## Exercise instructions:
The material below contains a line with "Click CNY 45" and a line with "At what coordinates". Copy exactly those two lines and all lines between them.

## Records supplied:

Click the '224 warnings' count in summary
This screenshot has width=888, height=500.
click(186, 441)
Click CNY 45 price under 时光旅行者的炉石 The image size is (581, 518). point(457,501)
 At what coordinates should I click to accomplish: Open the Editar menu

---

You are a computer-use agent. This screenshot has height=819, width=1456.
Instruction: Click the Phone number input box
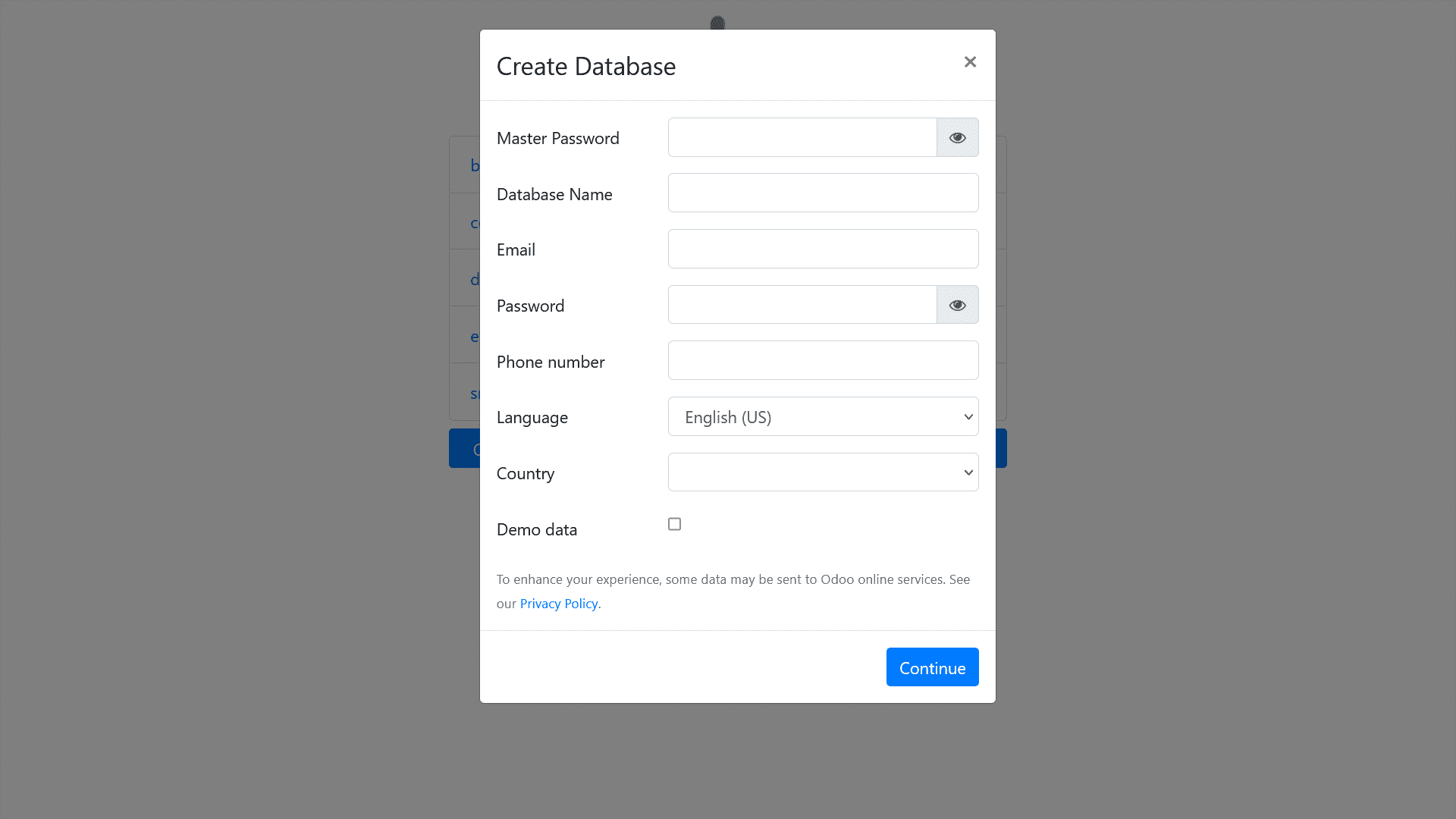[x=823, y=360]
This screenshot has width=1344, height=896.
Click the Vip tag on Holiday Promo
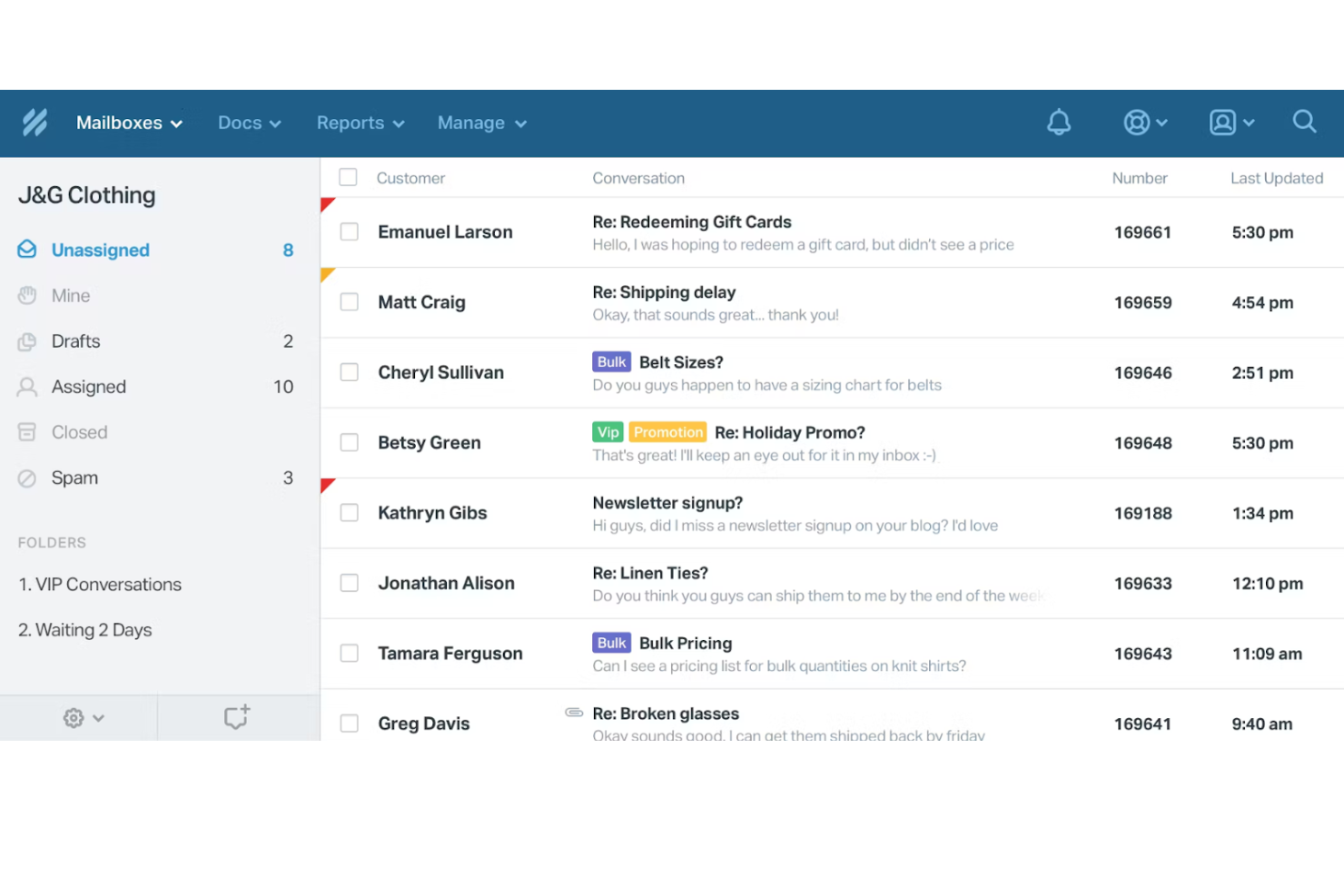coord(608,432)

## Problem solution:
Click CNY 45 price under 时光旅行者的炉石 The image size is (581, 518). point(457,501)
 At what coordinates should I click to accomplish: Open the Editar menu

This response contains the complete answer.